Trouble using Torchmetrics with Accelerate in stable diffusion finetuning script

Hello,

I’m trying to add an FID metric to the log_validation function of the stable diffusion training script under diffusers/examples/text_to_image. I’m following Evaluating Diffusion Models and using the torchmetrics fid. However, even with ~8GB remaining GPU memory, the call to fid.compute() hangs without completing for no obvious reason. All validation code only runs on the main process (accelerator.is_main_process()) and I’ve tried manually moving the inputs and fid object to the appropriate cuda device.

The validation code works fine if I run it standalone, so I suspect it’s something to do with Accelerate, even though I’m manually placing the tensors and fid model.
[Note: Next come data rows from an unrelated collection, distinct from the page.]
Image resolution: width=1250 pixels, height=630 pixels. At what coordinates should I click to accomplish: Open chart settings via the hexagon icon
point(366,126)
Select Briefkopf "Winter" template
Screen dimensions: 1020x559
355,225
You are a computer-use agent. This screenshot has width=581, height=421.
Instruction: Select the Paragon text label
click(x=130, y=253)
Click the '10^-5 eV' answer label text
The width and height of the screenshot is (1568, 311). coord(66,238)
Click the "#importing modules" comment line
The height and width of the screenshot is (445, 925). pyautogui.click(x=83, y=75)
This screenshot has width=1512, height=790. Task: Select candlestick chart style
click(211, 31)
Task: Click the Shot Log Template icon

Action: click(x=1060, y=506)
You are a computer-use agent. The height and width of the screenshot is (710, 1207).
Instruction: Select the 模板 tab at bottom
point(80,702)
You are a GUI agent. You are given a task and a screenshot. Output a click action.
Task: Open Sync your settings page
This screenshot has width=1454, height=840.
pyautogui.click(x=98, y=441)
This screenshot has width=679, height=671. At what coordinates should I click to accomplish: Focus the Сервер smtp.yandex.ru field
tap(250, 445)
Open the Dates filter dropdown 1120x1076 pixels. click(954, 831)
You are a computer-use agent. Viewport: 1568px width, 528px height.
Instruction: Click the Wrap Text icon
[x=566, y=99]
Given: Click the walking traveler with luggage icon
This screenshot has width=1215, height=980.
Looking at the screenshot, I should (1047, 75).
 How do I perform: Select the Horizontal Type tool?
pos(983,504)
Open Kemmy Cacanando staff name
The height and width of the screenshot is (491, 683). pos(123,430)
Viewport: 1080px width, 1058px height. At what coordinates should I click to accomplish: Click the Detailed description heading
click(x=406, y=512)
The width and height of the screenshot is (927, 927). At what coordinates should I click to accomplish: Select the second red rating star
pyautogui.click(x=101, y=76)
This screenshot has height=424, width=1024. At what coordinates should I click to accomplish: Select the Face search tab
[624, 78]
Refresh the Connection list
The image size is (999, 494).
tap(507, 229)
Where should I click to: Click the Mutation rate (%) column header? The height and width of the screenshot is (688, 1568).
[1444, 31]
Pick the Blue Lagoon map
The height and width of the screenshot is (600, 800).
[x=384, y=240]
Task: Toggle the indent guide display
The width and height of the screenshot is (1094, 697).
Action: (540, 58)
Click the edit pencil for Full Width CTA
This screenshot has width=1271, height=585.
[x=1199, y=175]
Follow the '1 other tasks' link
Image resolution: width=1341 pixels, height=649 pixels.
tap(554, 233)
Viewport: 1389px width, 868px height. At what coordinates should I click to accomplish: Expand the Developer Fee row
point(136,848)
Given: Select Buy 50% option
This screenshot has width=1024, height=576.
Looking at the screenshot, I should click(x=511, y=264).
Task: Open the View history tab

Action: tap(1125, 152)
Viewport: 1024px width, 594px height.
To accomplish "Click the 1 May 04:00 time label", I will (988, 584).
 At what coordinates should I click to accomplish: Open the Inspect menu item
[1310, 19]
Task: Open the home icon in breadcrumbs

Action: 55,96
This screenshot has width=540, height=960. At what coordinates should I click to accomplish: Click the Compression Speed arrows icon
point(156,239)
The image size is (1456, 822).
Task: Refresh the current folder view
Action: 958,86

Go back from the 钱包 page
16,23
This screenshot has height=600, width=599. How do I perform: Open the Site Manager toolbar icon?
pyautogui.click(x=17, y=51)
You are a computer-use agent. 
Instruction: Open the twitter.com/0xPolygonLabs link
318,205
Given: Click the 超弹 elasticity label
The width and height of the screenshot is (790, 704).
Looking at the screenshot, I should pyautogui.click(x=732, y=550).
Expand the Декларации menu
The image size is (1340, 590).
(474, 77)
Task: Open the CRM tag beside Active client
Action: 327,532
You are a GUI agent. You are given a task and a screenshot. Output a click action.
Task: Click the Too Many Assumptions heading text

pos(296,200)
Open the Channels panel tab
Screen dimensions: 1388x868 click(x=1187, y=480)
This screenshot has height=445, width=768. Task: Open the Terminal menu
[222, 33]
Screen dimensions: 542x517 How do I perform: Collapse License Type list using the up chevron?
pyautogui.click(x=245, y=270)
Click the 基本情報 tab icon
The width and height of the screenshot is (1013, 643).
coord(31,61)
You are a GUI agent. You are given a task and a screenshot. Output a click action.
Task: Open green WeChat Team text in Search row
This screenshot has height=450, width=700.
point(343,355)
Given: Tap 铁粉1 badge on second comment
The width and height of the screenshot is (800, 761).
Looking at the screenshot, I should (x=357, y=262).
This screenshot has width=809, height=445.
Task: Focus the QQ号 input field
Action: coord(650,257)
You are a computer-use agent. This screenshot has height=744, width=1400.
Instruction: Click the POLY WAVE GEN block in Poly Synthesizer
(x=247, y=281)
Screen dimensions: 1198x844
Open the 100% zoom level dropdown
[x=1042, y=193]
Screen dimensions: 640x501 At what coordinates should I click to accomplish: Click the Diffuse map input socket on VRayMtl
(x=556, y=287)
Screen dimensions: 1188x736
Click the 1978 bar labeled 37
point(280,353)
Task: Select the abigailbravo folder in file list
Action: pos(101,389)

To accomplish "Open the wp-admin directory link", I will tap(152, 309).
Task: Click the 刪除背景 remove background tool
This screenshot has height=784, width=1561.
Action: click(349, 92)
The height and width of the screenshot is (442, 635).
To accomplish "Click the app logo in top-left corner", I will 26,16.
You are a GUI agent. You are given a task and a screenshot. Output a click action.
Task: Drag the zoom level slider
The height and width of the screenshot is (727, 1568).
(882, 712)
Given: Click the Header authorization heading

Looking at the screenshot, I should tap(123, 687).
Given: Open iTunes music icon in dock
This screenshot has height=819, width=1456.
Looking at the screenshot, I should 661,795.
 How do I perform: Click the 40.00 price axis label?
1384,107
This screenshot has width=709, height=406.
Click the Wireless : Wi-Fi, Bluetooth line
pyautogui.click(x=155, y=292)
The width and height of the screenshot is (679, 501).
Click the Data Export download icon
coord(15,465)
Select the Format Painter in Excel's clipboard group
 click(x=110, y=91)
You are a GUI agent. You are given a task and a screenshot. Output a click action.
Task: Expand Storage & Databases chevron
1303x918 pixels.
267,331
Any ideas?

Update: when I force close the training, I see: “[Rank 1] NCCL watchdog thread terminated with exception: [Rank 1] Watchdog caught collective operation timeout: WorkNCCL(SeqNum=224, OpType=_ALLGATHER_BASE, NumelIn=2, NumelOut=8, Timeout(ms)=1800000) ran for 1800596 milliseconds before timing out.”

So something is causing that NCCL call to hang…

1 Like

Hi, did you manage to solve this? I met the same issue. Thanks!

1 Like

No luck. As a workaround I ended up moving that FID validation code to a standalone process. While it’s less convenient, this decoupling has the benefit of reducing GPU memory & compute load during your accelerate-based training (assuming you have another GPU you can run this FID calculation on).

1 Like

TL;DR pass “sync_on_compute=False” in when instantiating the metric class e.g.
FrechetInceptionDistance(feature=self.cfg.inception_feature, normalize=True, sync_on_compute=False).to(device)

I had the same issue and managed to solve it by passing “sync_on_compute=False” to the class when I instantiated it. FID is meant to work in distributed mode, so even if you are only calling compute on your main rank (or Rank 0), it still knows it’s in a multi-gpu setting and tries to sync the results from all GPUs. This seems to be true for all metrics that inherit from the Metric() class in torchmetrics.metric, not just FID :slight_smile:

1 Like